◆ **THE DATA**

#####

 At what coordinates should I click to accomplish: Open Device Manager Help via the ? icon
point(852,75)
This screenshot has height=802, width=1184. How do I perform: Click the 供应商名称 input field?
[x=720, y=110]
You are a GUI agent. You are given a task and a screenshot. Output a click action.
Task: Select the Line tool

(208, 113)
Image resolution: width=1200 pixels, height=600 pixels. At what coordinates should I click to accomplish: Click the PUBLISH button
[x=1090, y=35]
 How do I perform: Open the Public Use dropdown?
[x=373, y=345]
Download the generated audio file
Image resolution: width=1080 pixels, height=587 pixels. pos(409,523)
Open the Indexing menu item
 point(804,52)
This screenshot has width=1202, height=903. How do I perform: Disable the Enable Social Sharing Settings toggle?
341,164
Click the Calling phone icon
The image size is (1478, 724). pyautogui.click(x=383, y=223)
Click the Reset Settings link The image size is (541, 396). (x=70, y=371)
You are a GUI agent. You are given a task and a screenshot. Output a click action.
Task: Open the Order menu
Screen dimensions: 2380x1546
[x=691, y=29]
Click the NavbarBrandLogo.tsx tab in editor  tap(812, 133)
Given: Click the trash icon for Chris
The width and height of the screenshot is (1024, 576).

#####

Exactly as they stand above, retype all of the records.

◆ **THE COMPLETED TASK**
 At what coordinates should I click to accomplish: Open Device Manager Help via the ? icon
point(852,75)
This screenshot has height=802, width=1184. How do I perform: Click the 供应商名称 input field?
[x=720, y=110]
You are a GUI agent. You are given a task and a screenshot. Output a click action.
Task: Select the Line tool

(208, 113)
Image resolution: width=1200 pixels, height=600 pixels. At what coordinates should I click to accomplish: Click the PUBLISH button
[x=1090, y=35]
 How do I perform: Open the Public Use dropdown?
[x=373, y=345]
Download the generated audio file
Image resolution: width=1080 pixels, height=587 pixels. pos(409,523)
Open the Indexing menu item
 point(804,52)
This screenshot has width=1202, height=903. How do I perform: Disable the Enable Social Sharing Settings toggle?
341,164
Click the Calling phone icon
The image size is (1478, 724). pyautogui.click(x=383, y=223)
Click the Reset Settings link The image size is (541, 396). (x=70, y=371)
You are a GUI agent. You are given a task and a screenshot. Output a click action.
Task: Open the Order menu
Screen dimensions: 2380x1546
[x=691, y=29]
Click the NavbarBrandLogo.tsx tab in editor  tap(812, 133)
Given: Click the trash icon for Chris
The width and height of the screenshot is (1024, 576).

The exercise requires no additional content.